Thursday, September 28, 2006

What's the Real Cost of Identity Theft?

Yesterday’s The New York Times ( carried an article on identity theft, which basically suggested the problem is not as important as it seems (“Surging Losses, but Few Victims”, Circuits, September 27, 2006). Since I had just written on the topic in this blog (September 22, 2006), I read it closely. The Times article largely dismissed the Federal Trade Commission study I had quoted—which found 10 million identity thefts per year at a cost of $48 billion—in favor of a recent Department of Justice report that found only 3.6 million cases costing $3.3 billion in a six month period.

Those are big differences, but neither the Times article nor other references came up with much of an explanation of where they came from or who was right. Since studies are available on line (see the National Criminal Justice Reference Service fact page at I was able to look for myself.

The full analysis is too detailed to post here, although I’d be delighted to share it with anyone who wants a copy. Key points boil down to:

- Both studies rely on telephone surveys, which I suspect are inherently unreliable when asking for specific cost estimates. FTC study is particularly questionable since it had a sample of just 4,057 people, of whom just over 500 actually reported an identity theft. The DOJ study used a 42,000 sample.

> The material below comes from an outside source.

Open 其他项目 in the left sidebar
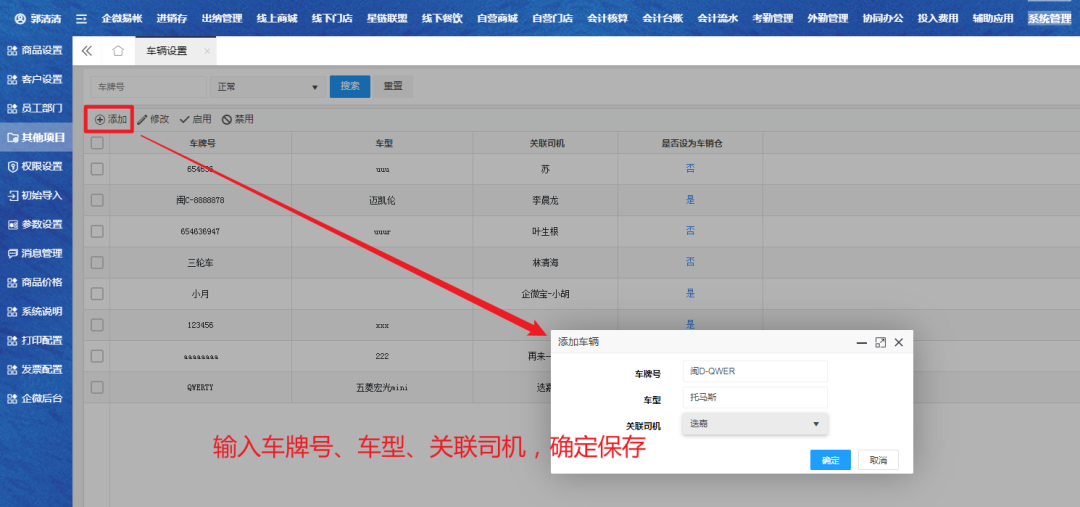This screenshot has width=1080, height=507. (36, 137)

- Once you adjust for differences in methodology (FTC asked about individuals over the past year, DOJ asked about households in the past six months), both studies yield approximately the same number of Americans affected. Both studies also found that just over half the cases involved fraudulent charges against existing credit card accounts.

- The estimated annual cost for identify theft against all existing accounts, credit card and other, came to around $14 billion in the FTC study and about $5 billion (after some adjustments I made on my own) in the DOJ study. Given the DOJ’s larger sample size and that the Times quoted The Nilson Report with an apparently reliable annual figure of $1.1 billion for bank credit card fraud, the DOJ estimate is probably closer to the truth.

- The really big difference between the two studies is the cost of new accounts opened using stolen personal data. Although categories in the two studies are not exactly comparable, the FTC pegged this at $33 billion per year while the DOJ figure (after my adjustments) is about $1.5 billion.

To me this says there is less disagreement than meets the eye. Both studies find about the same number of people affected and both find somewhat similar figures for fraud against existing accounts. The real discrepancy is in the cost of stolen personal data. Here it’s anybody’s guess as to whether the DOJ is undercounting or the FTC is exaggerating. But asking the right question is the first step to finding an answer, so at least we know where people who study this issue should be spending their time.

1 comment:

James Taylor said...

One of the many problems with identity theft is figuring out just how big it is.
That said, it's clearly an issue and needs to be addressed. I blogged about this a couple of times here and here.